Transferring memories from one living thing to another sounds like the plot of an episode of “Black Mirror.” But it may be more realistic than it sounds — at least for snails.
In a paper published Monday in the journal eNeuro, scientists at the University of California-Los Angeles reported that when they transferred molecules from the brain cells of trained snails to untrained snails, the animals behaved as if they remembered the trained snails’ experiences.
David Glanzman, a professor of neurobiology at U.C.L.A. who is an author of the new paper, has been studying Aplysia californica, a sea snail, and its ability to make long-term memories for years. The snails, which are about five inches long, are a useful organism for studying how memories are formed because their neurons are large and relatively easy to work with.

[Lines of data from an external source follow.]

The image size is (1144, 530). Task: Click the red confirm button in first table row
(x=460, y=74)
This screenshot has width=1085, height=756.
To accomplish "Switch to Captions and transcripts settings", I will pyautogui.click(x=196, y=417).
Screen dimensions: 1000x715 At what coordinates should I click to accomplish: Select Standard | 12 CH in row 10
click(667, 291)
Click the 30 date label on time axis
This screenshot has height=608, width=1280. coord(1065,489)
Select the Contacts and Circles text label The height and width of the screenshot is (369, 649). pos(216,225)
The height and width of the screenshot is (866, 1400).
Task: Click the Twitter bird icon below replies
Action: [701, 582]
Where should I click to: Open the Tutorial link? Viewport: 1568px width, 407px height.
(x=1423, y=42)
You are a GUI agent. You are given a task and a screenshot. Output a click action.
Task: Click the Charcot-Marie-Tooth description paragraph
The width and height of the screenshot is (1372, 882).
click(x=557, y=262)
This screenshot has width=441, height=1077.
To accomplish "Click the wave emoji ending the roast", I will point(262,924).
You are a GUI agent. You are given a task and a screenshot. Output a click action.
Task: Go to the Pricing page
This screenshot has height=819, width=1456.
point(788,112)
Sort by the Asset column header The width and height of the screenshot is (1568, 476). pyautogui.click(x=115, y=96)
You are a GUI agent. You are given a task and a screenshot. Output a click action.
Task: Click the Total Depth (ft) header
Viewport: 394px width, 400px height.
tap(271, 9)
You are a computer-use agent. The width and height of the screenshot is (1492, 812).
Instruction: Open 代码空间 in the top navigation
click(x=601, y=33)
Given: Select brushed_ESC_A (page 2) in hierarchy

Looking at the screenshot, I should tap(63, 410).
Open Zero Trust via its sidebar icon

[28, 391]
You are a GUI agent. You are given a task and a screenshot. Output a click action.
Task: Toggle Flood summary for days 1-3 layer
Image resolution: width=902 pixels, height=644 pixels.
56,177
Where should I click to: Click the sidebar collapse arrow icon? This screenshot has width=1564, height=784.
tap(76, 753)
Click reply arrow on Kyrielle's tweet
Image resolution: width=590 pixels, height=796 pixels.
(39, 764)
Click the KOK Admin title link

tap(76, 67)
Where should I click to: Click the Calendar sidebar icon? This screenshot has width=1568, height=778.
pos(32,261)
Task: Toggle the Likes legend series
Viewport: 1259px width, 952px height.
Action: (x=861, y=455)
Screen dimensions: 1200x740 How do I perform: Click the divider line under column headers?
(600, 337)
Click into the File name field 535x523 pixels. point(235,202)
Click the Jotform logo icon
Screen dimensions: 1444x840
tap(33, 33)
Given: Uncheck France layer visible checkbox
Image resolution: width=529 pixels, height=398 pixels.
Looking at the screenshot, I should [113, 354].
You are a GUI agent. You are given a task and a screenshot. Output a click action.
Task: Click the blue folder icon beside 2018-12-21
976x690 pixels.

In experiments by Dr. Glanzman and colleagues, when these snails get a little electric shock, they briefly retract their frilly siphons, which they use for expelling waste. A snail that has been shocked before, however, retracts its siphon for much longer than a new snail recruit.
Recently, the scientists realized that even when they interfered with their trained snails’ brain cells in a way that should have removed the memory completely, some vestige remained. They decided to see whether something beyond the brain cells’ connections to each other — namely, RNA — could be hanging on to the memory.
You might remember RNA from high school biology: It is best known for ferrying messages between the genome and the rest of the cell. But scientists have gradually realized that there is more to RNA than playing messenger.
There are some kinds of RNA that, instead of carrying messages, help switch genes on and off. They have been shown to be involved in long-term memory in snails, mice and rats, through their ability to influence chemical tags on DNA. These tags in turn influence whether a gene will be turned on in an organism.
To understand what was happening in their snails, the researchers first extracted all the RNA from the brain cells of trained snails, and injected it into new snails. To their surprise, the new snails kept their siphons wrapped up much longer after a shock, almost as if they’d been trained.
Next, the researchers took the brain cells of trained snails and untrained snails and grew them in the lab. They bathed the untrained neurons in RNA from trained cells, then gave them a shock, and saw that they fired in the same way that trained neurons do. The memory of the trained cells appeared to have been transferred to the untrained ones.
Importantly, when the researchers gave the new snails a drug that keeps chemical tags from being added to DNA, the memory did not transfer. That is in line with other experiments that have suggested that blocking the formation of such tags blocks the formation of long-term memory in snails and some rodents, said Dr. Glanzman. That suggests that what they are seeing is in fact related to memory, and not something else to do with the influx of new RNA.
Earlier reporting on memory research
The research has echoes of studies from the 1960s involving flatworms. Back then, scientists indulged in a little vicarious cannibalism: They chopped up flatworms trained to respond to light, then fed the remains to other flatworms, to see whether the dead flatworms’ memories would transfer. Oddly enough, it looked like they did. But the results were difficult to replicate. The field moved on.
Dr. Glanzman said that this is the first study since the flatworm work to propose that memories can be transferred in such a way. “It feels like I’m way out on a limb, frankly,” he said.
The team’s findings are a long way still from being applied to people and how our memories form. But Dr. Glanzman hopes others will try to replicate the experiments in other animals, potentially opening the door one day to understanding how RNA and genetic tags on DNA could be involved in memory.